*Provided passage*:
++++++++++

Wednesday, August 25, 2010

On Good Translation

Three English translations of the first verses of Genesis:

"When God began to create heaven and earth, and the earth then was welter and waste and darkness over the deep and God's breath hovering over the waters, God said, "Let there be light." - Robert Alter's Genesis

"In the beginning, God created the heavens and the earth. Now the Earth was formless and empty, darkness was over the surface of the deep, and the Spirit of God was hovering over the waters." - New International Version

"First this: God created the Heavens and Earth—all you see, all you don't see. Earth was a soup of nothingness, a bottomless emptiness, an inky blackness. God's Spirit brooded like a bird above the watery abyss." - The Message

In poetic quality, Alter's translation is clearly best, its consonance mighty, the interruption of its polysyndeton underlining the power of God's creative word. The
New International Version is not as good, but still highly readable and instructive. The Message's translation of these verses is painful.

++++++++++

*Records taken from a dataset*:
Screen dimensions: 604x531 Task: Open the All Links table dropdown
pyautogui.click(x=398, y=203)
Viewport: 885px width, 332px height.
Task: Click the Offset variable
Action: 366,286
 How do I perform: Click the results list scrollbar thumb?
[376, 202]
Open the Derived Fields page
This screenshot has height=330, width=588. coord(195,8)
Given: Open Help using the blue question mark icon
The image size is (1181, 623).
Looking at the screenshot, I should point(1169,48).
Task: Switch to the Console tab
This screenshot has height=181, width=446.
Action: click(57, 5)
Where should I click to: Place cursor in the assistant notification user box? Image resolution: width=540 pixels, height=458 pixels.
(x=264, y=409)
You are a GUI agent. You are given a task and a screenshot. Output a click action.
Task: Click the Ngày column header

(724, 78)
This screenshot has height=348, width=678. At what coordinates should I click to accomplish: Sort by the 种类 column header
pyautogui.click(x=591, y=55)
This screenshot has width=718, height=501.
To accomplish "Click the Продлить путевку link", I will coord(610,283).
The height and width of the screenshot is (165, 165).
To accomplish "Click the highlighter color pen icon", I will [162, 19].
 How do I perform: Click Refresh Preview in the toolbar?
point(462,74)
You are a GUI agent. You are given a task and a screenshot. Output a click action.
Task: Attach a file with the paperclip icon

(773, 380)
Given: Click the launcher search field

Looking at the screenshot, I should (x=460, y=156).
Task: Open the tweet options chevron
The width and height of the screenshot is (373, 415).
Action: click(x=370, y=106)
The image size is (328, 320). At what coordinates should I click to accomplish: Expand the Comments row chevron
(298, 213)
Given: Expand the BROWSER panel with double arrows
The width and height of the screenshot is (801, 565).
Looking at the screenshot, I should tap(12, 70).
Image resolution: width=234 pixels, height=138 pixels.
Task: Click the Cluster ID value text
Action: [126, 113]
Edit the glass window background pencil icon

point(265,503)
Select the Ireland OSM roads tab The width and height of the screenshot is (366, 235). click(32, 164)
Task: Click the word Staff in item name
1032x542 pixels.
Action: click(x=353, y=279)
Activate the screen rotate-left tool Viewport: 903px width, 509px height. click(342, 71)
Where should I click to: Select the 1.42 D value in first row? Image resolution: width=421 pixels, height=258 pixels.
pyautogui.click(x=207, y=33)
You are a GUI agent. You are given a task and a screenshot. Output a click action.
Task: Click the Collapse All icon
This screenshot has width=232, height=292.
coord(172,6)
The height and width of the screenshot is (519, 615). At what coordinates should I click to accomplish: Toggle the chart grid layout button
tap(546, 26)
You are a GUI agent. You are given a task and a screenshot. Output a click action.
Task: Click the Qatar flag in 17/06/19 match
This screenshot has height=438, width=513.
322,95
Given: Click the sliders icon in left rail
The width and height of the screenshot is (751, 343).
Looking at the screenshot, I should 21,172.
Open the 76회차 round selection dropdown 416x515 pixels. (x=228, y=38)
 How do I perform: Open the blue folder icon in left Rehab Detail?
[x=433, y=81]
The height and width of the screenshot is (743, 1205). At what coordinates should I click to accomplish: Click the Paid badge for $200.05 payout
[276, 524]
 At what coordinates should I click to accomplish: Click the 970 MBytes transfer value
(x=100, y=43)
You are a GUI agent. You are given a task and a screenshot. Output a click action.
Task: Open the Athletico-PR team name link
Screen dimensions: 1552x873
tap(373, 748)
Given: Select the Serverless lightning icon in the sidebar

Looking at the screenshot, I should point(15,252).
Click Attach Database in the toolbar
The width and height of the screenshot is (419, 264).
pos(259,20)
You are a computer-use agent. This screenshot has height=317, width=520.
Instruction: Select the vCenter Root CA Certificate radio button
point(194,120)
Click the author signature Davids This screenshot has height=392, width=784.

++++++++++

*What you need to do*:
1. List the English translations of the first verses of Genesis that the Genesis translation post quotes.
2. Copy the Genesis translation post word for word from "In poetic quality, Alter's" up to and including "verses is painful.".
3. In the Genesis translation post, which translation of these verses is called painful?

*Outputs by task*:
1.
Robert Alter's Genesis
New International Version
The Message

2.
In poetic quality, Alter's translation is clearly best, its consonance mighty, the interruption of its polysyndeton underlining the power of God's creative word. The
New International Version is not as good, but still highly readable and instructive. The Message's translation of these verses is painful.

3. The Message's translation.